La Constitución Provincial marca claramente que los ingresos que generen las regalías deben destinarse justamente a generar la diversificación productiva de la provincia. Sin embargo, para los gobiernos del MPN esa reconversión productiva pasó tan solo por generar empleo estatal, alimentando así su clientela electoral. La única actividad económica que ha crecido sin parar en Neuquén es el empleo público.

De hecho todos los recursos que generan el gas y el petróleo van a parar al pago de sueldos y el incremento de esos gastos corrientes se ha convertido en una carga asfixiante al punto de elevar la deuda provincial a 26 mil millones de pesos.
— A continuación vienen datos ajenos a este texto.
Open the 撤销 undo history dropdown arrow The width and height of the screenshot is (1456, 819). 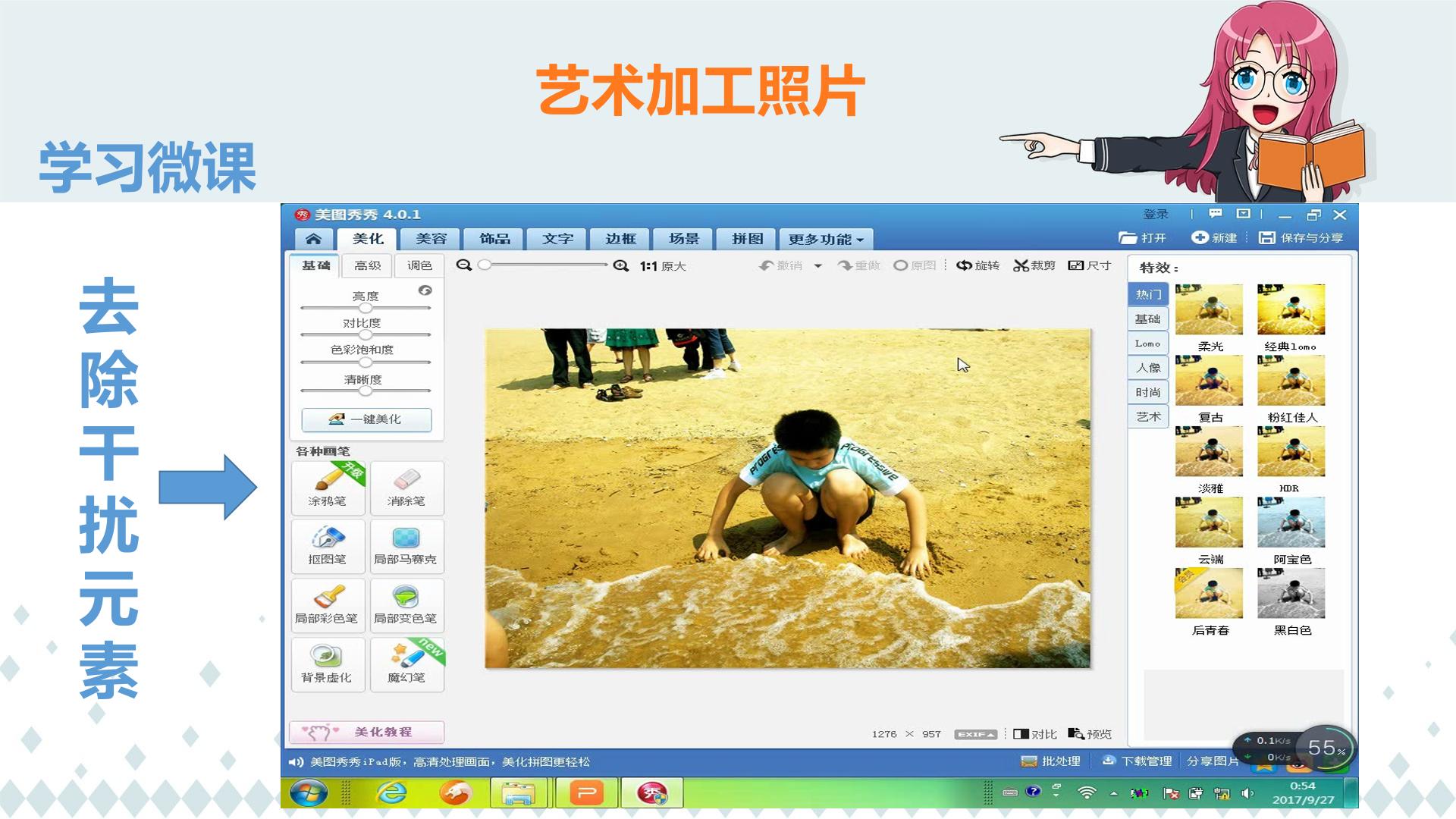pos(817,266)
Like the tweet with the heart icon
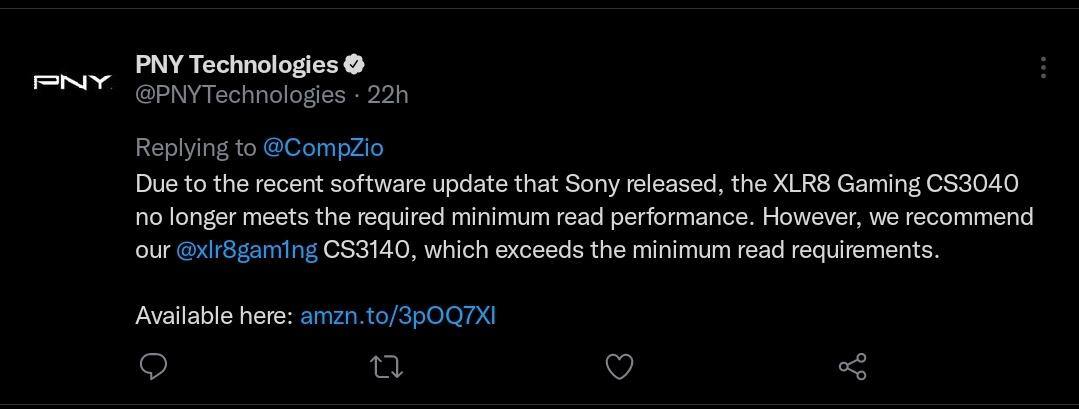Screen dimensions: 1079x409 click(620, 367)
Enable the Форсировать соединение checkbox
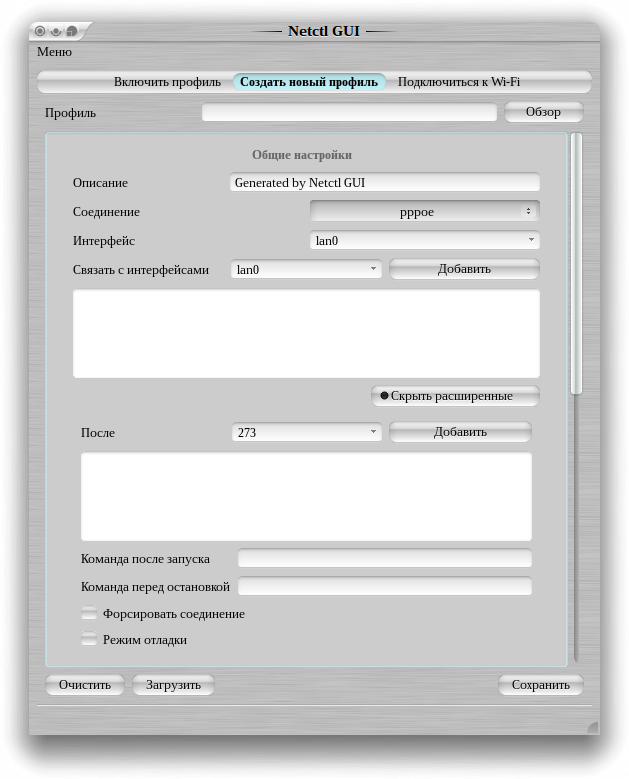 (x=90, y=613)
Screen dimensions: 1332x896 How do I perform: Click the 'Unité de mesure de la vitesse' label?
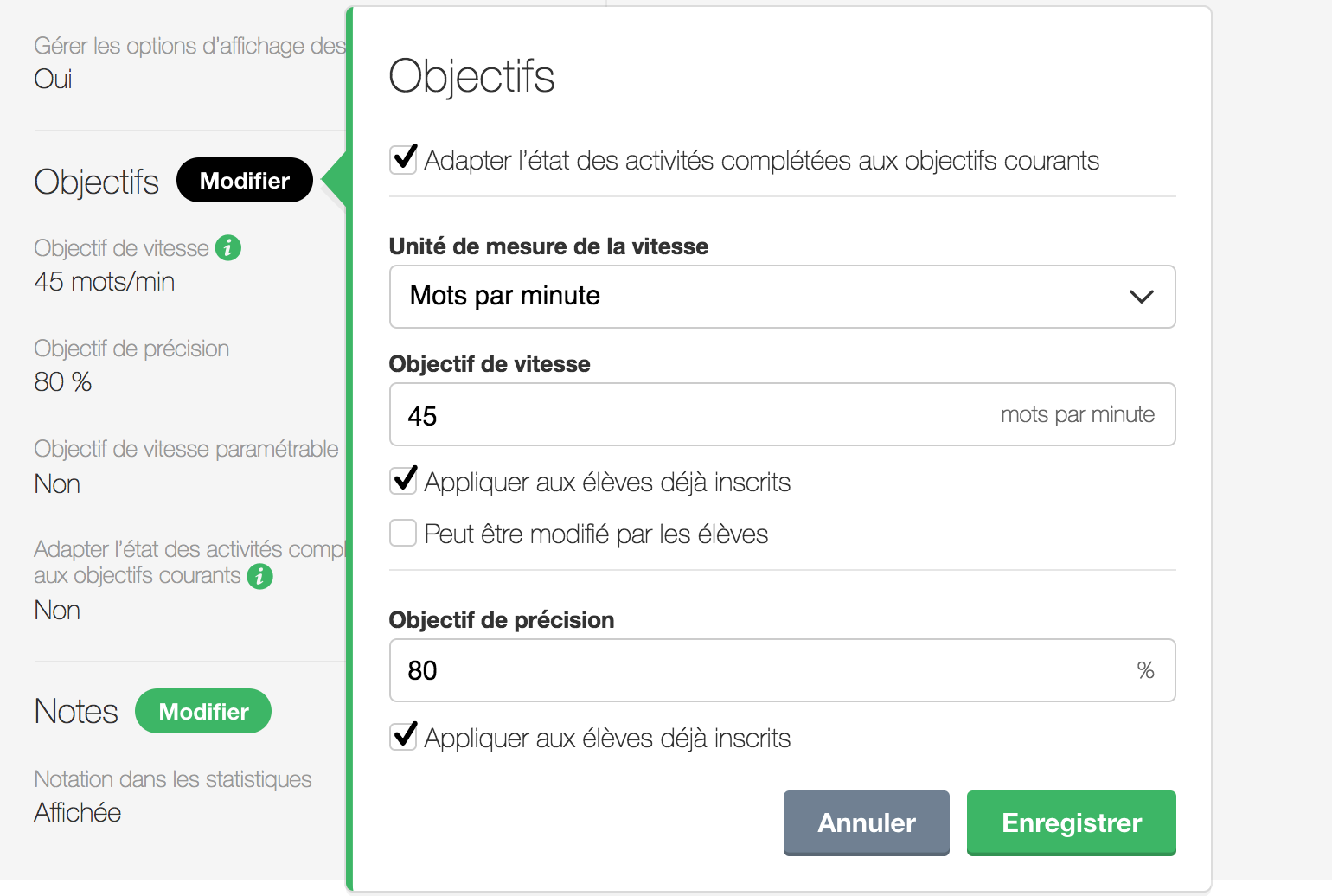tap(548, 246)
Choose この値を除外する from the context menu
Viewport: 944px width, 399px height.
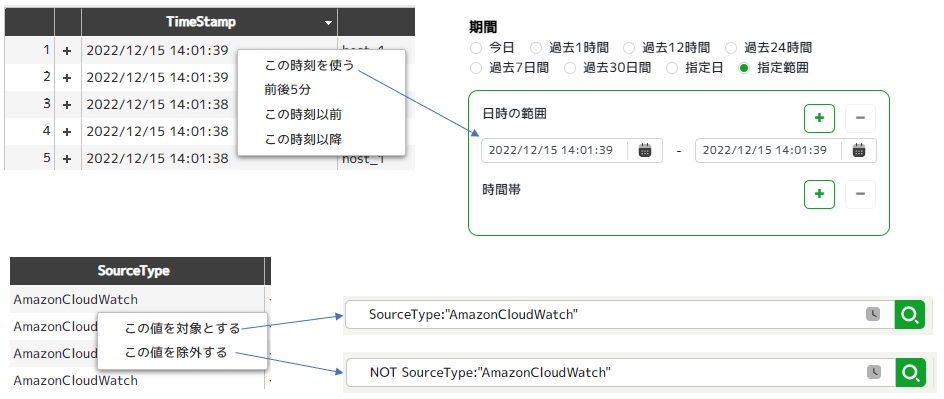[x=176, y=353]
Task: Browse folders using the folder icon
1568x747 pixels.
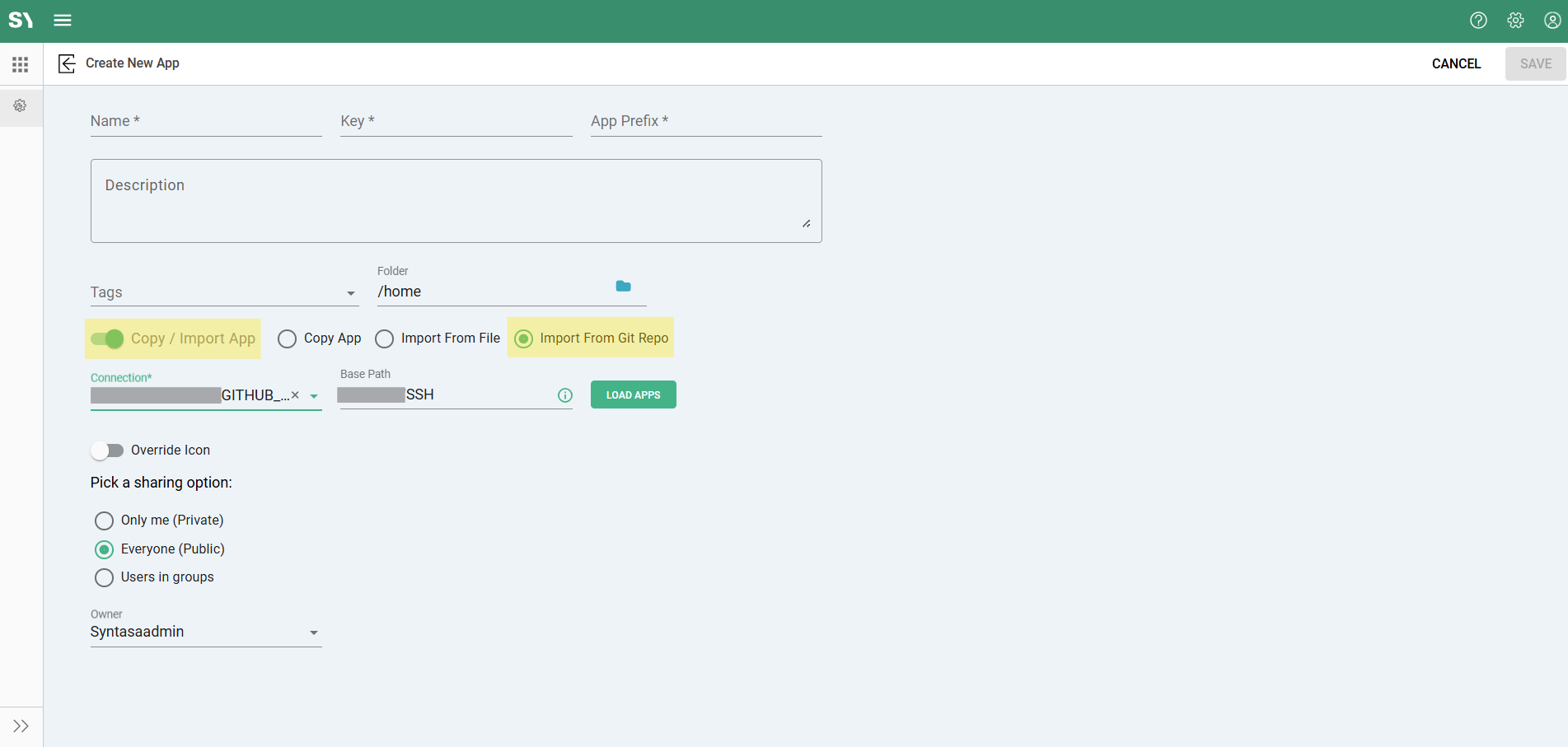Action: [x=623, y=287]
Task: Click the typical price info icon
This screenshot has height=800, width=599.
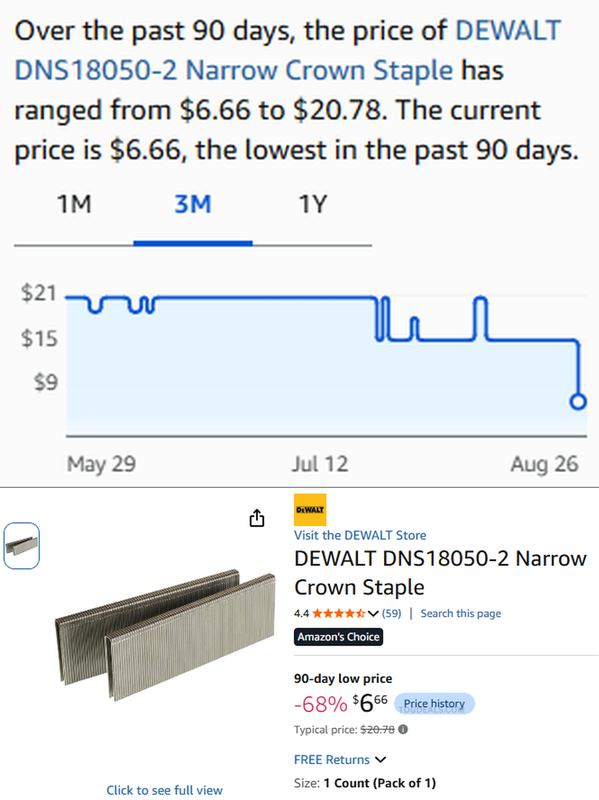Action: tap(403, 730)
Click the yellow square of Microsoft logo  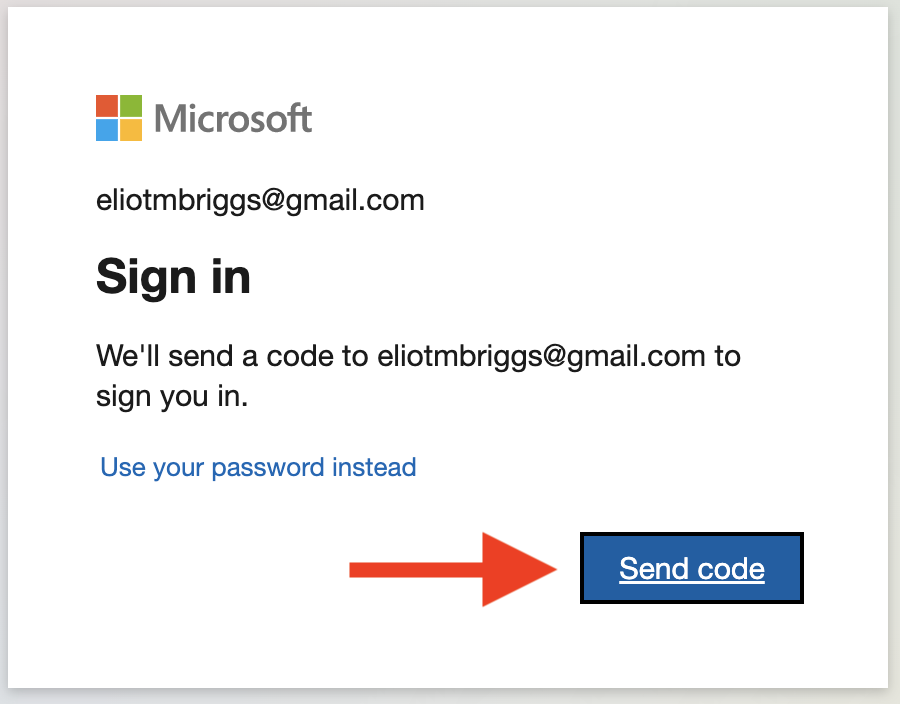tap(131, 130)
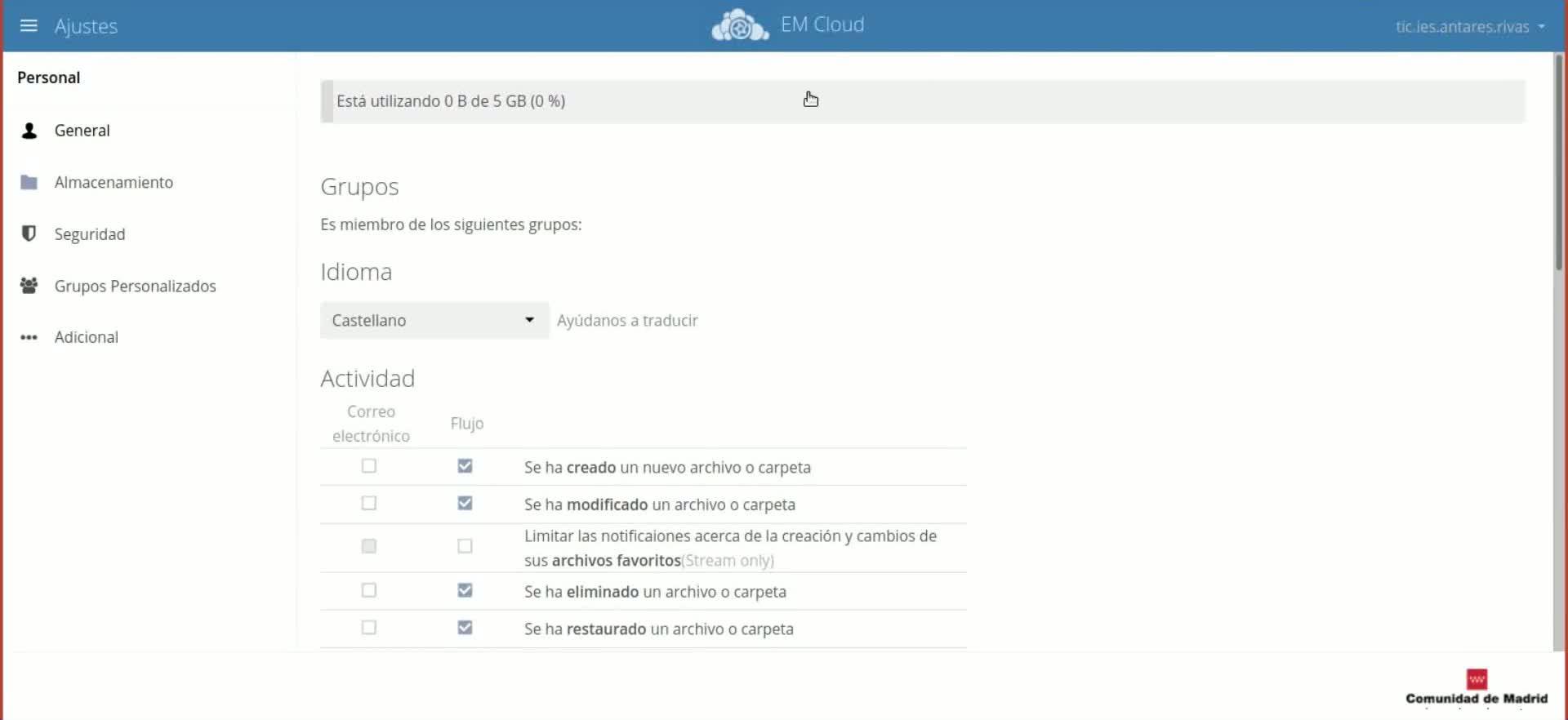This screenshot has width=1568, height=720.
Task: Click the EM Cloud logo icon
Action: click(x=740, y=25)
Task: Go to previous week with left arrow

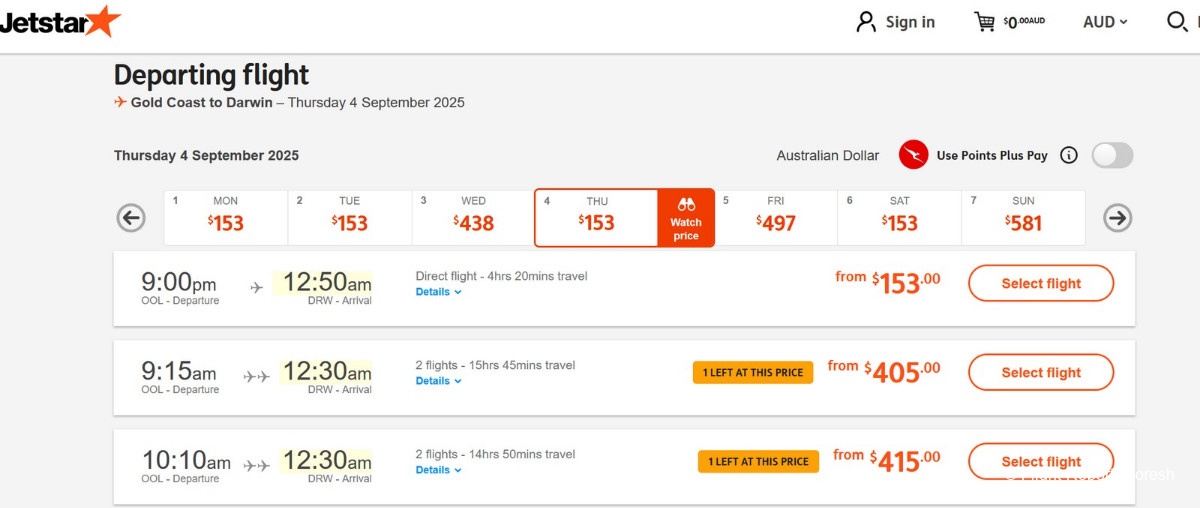Action: pos(131,217)
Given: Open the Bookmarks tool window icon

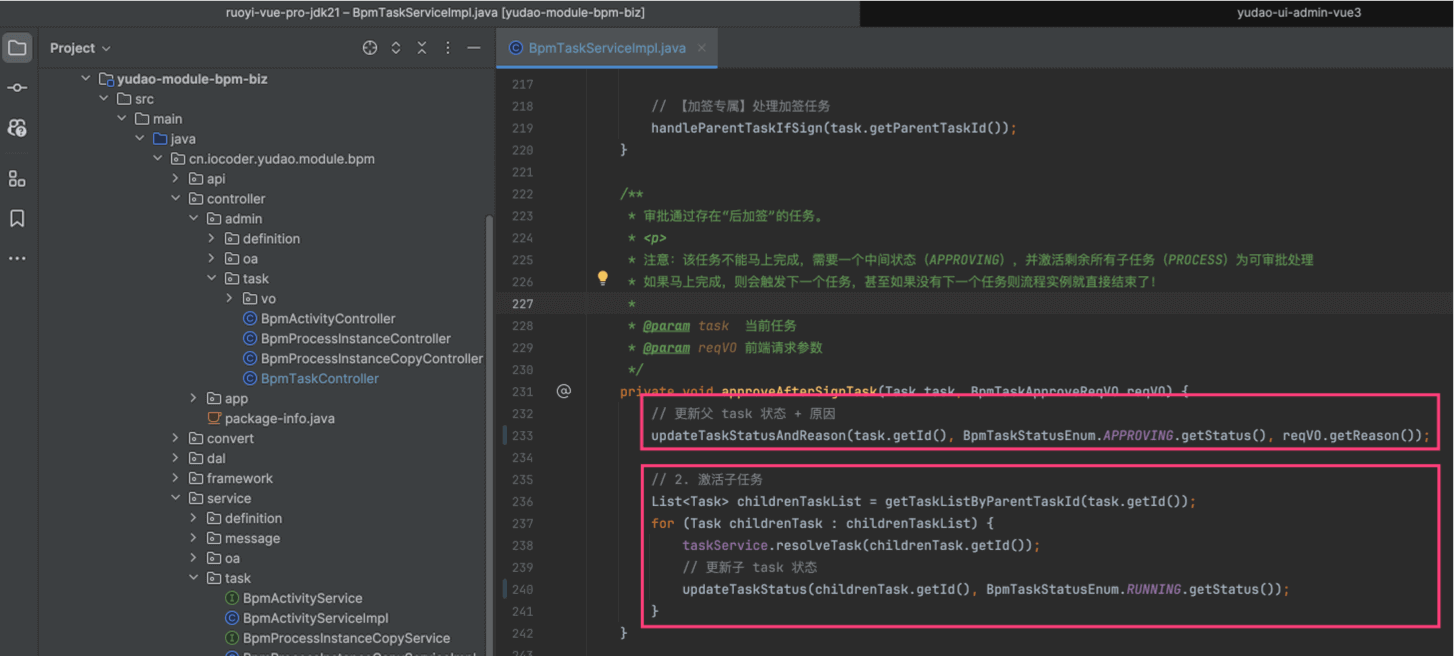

Solamente de intereses de la deuda, la provincia pagará este año la sideral cifra de 5 mil millones de pesos.

Para hacerlo más claro, ese monto representa lo que necesita el municipio de Neuquén para funcionar durante un año y medio para atender los servicios que requiere una ciudad que tiene la mitad de la población de la provincia.

De los 8,5 millones que en el presupuesto provincial se destinan al incentivo ganadero, sólo 2 millones se utilizan para otorgar créditos mientras que los 6,5 millones restantes se manejan como subsidio de manera absolutamente discrecional.

En este mismo rubro, los neuquinos todavía seguimos esperando que se termine la tantas veces anunciada red de mataderos que fue lanzada por el ex gobernador Jorge Sapag.

En materia turística, está claro que no hay desarrollo posible sin una infraestructura vial y de comunicación adecuada y las inversiones del gobierno provincial han estado absolutamente ausentes en esta materia.

Las únicas obras que se están realizando (tercer puente de la Autovía Norte, puente de La Rinconada, ampliación de la ruta 22 hasta Arroyito, más las recientemente inauguradas reformas en el aeropuerto de San Martín de los Andes), son por voluntad del gobierno nacional que, en una clara muestra de federalismo, apuesta al desarrollo de todas las provincias, sin importar el partido que las gobierne.

Por eso, señores del gobierno provincial, basta de mentirnos a los neuquinos. De una vez por todas, pongan manos a la obra.